The VA has gotten beaten up pretty badly at the GAO lately. The governmental watchdog agency continues to sustain protests (the most notable being filed by a company named Aldevra) on the basis that the VA’s practice of obtaining goods and services on the Federal Supply Schedule without first determining whether the procurements can be set aside for service-disabled veteran-owned small businesses or veteran-owned small businesses is illegal.
However, in a recent bid protest decision regarding the same issue, the GAO ruled in the VA’s favor—and its ruling could bring an end to the Aldevra saga (an end many SDVOSBs and VOSBs are likely to find very unsatisfactory), if the VA accepts the GAO’s lifeline.
The GAO Protest of Crosstown Courier Service, Inc., B-406336 (April 23, 2012), involved a VA FSS SDVOSB set-aside solicitation for the transportation of biological samples between VA medical centers. MLS, which apparently is a SDVOSB, was the only offeror. Rather than conducting a competition outside the FSS, the VA awarded the task order to MLS at a price of $9,990. Crosstown Courier Service, Inc. filed a GAO bid protest, alleging that the award violated federal law because the VA had not conducted market research to determine whether the solicitation could be set aside for competition among two or more eligible SDVOSBs before making award under the FSS.
Although Crosstown’s argument was similar to the arguments successfully made in Aldevra, the GAO ruled in the VA’s favor. It found that under applicable law, contracts beneath than the simplified acquisition threshold (currently $150,000), need not be competed among SDVOSBs, but can be awarded to a single SDVOSB using non-competitive procedures. “The value of the requirement at issue here is $9,990, which is well below the simplified acquisition threshold,” the GAO wrote. Accordingly, it found that the VA had authority to make the award to MLS without conducting a set-aside competition.

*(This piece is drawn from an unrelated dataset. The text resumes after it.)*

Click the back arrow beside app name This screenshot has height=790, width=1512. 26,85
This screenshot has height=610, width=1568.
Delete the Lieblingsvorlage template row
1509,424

For SDVOSBs pursuing small-dollar contracts with the VA, the message of Crosstown Courier is clear: get on the FSS, or risk the VA sole-sourcing the contract to a SDVOSB competitor under the FSS. But it is the second part of the Crosstown Courier decision that could bring a screeching halt to the Aldevra line of cases, depending on how the VA plays its cards. Although it was not necessary to decide the case, the GAO wrote that the VA may legally set-aside a competition only for SDVOSB FSS holders, rather than the entire universe of SDVOSBs.
The GAO stated: “nothing in the statutory authority relied on by Crosstown . . . requires the VA to conduct its market research exclusively on the open market, as opposed to among FSS vendors.” The GAO concluded that so long as the VA has a “reasonable expectation of receiving proposals or quotes from at least two” FSS SDVOSB (or VOSB) vendors, it can validly limit any competition to these subcategories of SDVOSBs or VOSBs.
For SDVOSBs and VOSBs without FSS schedules, the Crosstown Courier GAO protest decision could be very troubling. If the VA takes the GAO’s lifeline and begins conducting market research among only FSS SDVOSBs or VOSBs, those without schedules will be left in the cold. The question, of course, is whether the VA will accept the lifeline, or continue its puzzling policy of fighting tooth-and-nail to avoid any SDVOSB set-aside requirements under the FSS.
Only time will tell. I’ll keep you posted.